Shareholder’s Appeal Dismissed, Cannot Challenge Scheme of Arrangement Before SEBI
A recent case before the Securities Appellate Tribunal (SAT) in Mumbai involved a shareholder’s appeal challenging the order of the Securities and Exchange Board of India (SEBI) regarding a scheme of amalgamation/arrangement between Indiabulls Real Estate Limited and Embassy Group Companies. The SAT, comprising Justice Tarun Agarwala and Meera Swarup, ruled that the appellant, who purchased shares from the shareholder, has no locus to file the appeal as he is not an aggrieved person and cannot pursue the same grievance before another forum, namely, SEBI.
Indiabulls Real Estate Limited had announced the merger with Embassy One Commercial Property Developments Pvt. Ltd., and later, the merger with NAM Estates Pvt. Ltd. and Embassy One Commercial Property Developments Pvt. Ltd. A draft scheme of arrangement was filed before the stock exchanges for obtaining a no objection certificate, which was forwarded to SEBI.
The appellant, who became a shareholder after purchasing shares from a previous shareholder, challenged SEBI’s rejection of the previous shareholder’s representation. The appellant contended that he has the right to continue with the litigation as he stepped into the shoes of the erstwhile complainant.
However, the SAT ruled that becoming a shareholder does not automatically transfer the cause of action, and the complaint remains personal to the original shareholder. The Court clarified that SEBI’s role is limited to issuing observation/no objection letters to schemes of arrangement and does not encompass adjudicating on the merits of the scheme.
The Court emphasized that a shareholder cannot complain about the scheme of arrangement before SEBI or the Stock Exchange, nor can they make representations or file appeals under Section 15T of the SEBI Act. If a shareholder is aggrieved by the scheme, the appropriate remedy is to object during the shareholders’ consideration or before the National Company Law Tribunal (NCLT) under Section 230(4) of the Companies Act.
Furthermore, the doctrine of election applies, meaning that when two remedies are available for the same relief, the aggrieved party must choose one, not both.

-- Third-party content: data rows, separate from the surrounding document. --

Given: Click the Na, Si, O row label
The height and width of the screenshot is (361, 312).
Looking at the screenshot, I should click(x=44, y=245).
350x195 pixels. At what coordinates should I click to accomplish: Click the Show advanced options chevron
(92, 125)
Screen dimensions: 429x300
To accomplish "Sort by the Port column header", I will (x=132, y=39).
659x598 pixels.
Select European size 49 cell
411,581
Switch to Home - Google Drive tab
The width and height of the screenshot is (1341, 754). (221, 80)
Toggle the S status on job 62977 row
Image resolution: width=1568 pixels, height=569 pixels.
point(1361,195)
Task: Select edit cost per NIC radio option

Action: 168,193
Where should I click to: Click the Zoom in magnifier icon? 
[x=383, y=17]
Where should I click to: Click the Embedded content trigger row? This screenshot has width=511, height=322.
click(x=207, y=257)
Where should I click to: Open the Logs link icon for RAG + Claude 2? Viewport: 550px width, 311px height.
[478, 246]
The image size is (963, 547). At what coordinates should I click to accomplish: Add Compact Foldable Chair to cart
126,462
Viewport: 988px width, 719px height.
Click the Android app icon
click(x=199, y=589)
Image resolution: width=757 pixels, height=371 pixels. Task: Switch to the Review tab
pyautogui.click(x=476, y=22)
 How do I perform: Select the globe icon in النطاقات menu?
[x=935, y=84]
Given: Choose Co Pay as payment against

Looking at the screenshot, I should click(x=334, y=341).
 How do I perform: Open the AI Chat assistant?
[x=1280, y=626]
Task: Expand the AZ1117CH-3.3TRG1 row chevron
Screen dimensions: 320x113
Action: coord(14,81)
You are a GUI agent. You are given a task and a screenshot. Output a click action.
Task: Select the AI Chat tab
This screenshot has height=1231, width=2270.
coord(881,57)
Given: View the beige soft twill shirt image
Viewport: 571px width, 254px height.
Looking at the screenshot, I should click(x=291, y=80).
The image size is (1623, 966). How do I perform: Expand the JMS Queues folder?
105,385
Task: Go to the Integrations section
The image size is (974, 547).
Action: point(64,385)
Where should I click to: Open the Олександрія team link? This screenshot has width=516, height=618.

Therefore, once the shareholder had approached the NCLT, it was not open to the shareholder or the appellant to pursue the same grievance before SEBI.
In conclusion, the SAT held that the appellant is not an aggrieved person, and thus, the appeal is not maintainable. The appellant’s attempt to challenge the scheme of arrangement before SEBI was dismissed by the Tribunal, affirming that the proper forum for such grievances is the NCLT.